Excerpted text —
The most notable thing in season right now is the flu.
Pandemic pandemonium has set in, and many people are reaching for the antibacterials. Fight the urge: hand washing will do, too, and is chemical-free.
For those seeking natural relief, there is another potent potion to fight the flu. It’s a local, native and delicious decoction made from a plant found on-Island.
Listen to your elders: herbalists point to the power of elderberry. Although the plant’s white summer flowers are now long gone and the beautiful berries are just a memory, elderberry extract is just the thing to take the edge off of cold and flu season.
Research shows that elderberry extract can be effective in treating both influenza A and B, though the jury is still out on whether it is effective for swine flu (H1N1). In fact, elderberry extract is sold at the pharmacy and health food store and is found in lozenges and other flu remedies. A flu epidemic in Panama in 1995 was stanched using this medicinal herb.
It is not magic that cures what could ail you; it is two of the chemical constituents of elderberries. Antioxidants called flavenoids stimulate the immune system, and anthocyanin acts as an anti-inflammatory: these are both benefits for those suffering from the aches and pains that accompany the flu.
Elderberry also comes in other forms that tantalize your taste buds. The edible summer flowers, called elder blow, can be used to make wine, cordials and other refreshing concoctions. They can also be fried up as fritters or added to pancake and muffin mix for a florally focused breakfast.
Even the soda companies couldn’t resist the lure of this berry. Fanta, known for its fruity flavorings, produced an elderberry soda, called Shokata, which is available in 15 countries outside of the U.S. Why it’s not available here, I don’t know. Maybe they should work on the name.
Good and bad are definitely balanced in this plant: the roots, leaves and bark contain a compound that produces cyanide and is toxic when ingested. Historically, however, this did not stop herbalists from prescribing the perilous parts for many ailments. Pliny the Elder declared that drinking elder leaves in wine counteracted the bites of venomous snakes, and another pharmacist noted that “the juice of green elder leaves, sniffed up the nostrils, purges the tunicles of the brain.” I will stick with the berries and flowers and keep my ‘tunicles’ untainted.
Elderberry is featured in European folklore. Believers used it to ward off evil influence and to protect themselves from witches. The tree itself was defended from damage by the Elder Mother, who would have to be asked for permission to cut down one of these trees. A woodsman would plead with her and make this promise, “Old girl, give me some of thy wood and I will give thee some of mine when I grow into a tree.” Taking the long view for sure.

(Collected data)
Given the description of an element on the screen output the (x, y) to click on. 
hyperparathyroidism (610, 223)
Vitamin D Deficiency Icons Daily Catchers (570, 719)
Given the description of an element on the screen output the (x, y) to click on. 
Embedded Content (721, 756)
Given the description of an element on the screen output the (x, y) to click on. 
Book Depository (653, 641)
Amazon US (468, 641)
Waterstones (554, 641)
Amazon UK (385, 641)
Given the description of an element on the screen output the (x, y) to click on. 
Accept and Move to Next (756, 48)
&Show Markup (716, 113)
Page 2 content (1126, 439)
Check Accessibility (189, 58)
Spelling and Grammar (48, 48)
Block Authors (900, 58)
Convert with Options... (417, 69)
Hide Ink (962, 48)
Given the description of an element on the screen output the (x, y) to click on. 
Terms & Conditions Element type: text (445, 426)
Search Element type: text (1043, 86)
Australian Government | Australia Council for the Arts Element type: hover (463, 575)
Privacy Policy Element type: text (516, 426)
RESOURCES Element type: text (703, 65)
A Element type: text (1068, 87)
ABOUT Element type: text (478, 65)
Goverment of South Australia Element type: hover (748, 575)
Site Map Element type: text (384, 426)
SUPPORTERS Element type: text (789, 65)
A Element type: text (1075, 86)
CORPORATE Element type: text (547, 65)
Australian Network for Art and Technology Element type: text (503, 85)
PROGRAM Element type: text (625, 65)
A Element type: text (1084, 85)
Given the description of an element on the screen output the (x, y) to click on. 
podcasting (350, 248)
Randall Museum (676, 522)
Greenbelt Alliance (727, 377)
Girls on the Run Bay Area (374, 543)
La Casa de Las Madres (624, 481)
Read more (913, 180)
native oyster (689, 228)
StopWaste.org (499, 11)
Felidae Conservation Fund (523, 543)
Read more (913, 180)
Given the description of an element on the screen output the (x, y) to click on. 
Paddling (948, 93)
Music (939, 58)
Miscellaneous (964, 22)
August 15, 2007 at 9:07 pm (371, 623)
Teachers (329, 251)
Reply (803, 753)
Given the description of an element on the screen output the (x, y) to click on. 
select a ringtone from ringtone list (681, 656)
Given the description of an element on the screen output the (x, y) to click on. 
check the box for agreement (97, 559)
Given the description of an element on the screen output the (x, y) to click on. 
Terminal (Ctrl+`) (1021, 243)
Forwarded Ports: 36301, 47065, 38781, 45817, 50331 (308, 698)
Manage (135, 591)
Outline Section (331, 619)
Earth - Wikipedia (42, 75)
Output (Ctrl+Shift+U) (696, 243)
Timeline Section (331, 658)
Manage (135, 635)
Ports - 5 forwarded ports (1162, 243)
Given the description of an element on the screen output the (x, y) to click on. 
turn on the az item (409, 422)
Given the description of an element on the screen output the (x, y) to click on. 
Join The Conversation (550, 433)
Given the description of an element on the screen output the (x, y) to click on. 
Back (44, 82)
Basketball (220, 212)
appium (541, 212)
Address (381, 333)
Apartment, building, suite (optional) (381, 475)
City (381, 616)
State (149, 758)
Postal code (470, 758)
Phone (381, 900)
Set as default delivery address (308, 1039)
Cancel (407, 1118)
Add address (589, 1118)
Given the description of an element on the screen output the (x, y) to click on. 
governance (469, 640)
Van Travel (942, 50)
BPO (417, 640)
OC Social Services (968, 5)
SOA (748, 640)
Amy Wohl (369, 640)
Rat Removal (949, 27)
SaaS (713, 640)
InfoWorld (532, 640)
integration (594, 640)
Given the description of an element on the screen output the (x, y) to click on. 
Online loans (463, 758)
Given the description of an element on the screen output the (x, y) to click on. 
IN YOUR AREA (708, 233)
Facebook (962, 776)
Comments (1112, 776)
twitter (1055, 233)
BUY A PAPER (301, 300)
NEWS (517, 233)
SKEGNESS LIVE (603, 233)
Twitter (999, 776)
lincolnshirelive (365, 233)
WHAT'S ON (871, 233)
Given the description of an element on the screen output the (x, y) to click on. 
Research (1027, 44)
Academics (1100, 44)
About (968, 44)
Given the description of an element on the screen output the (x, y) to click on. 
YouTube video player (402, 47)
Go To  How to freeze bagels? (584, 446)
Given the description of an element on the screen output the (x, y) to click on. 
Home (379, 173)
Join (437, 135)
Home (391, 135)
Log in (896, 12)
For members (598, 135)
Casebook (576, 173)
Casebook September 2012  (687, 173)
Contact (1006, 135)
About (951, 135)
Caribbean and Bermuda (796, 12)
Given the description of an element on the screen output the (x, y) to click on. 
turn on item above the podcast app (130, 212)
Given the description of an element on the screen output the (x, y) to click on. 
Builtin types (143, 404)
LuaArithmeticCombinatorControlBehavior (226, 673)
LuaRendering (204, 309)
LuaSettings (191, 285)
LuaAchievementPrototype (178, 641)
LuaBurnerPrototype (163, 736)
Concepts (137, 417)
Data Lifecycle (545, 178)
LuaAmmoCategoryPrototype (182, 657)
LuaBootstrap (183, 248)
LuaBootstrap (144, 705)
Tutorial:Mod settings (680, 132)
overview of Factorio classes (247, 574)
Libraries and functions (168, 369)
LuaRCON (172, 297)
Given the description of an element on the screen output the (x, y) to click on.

What you will do —
1. Transcribe the passage of the elderberry article starting with "The most notable" and going on through "and is chemical-free.".
2. According to the elderberry article, what is the name of the elderberry soda that Fanta produced?
The listing has no connection to the elderberry article.

Responses to the exercise —
1.
The most notable thing in season right now is the flu.
Pandemic pandemonium has set in, and many people are reaching for the antibacterials. Fight the urge: hand washing will do, too, and is chemical-free.

2. Shokata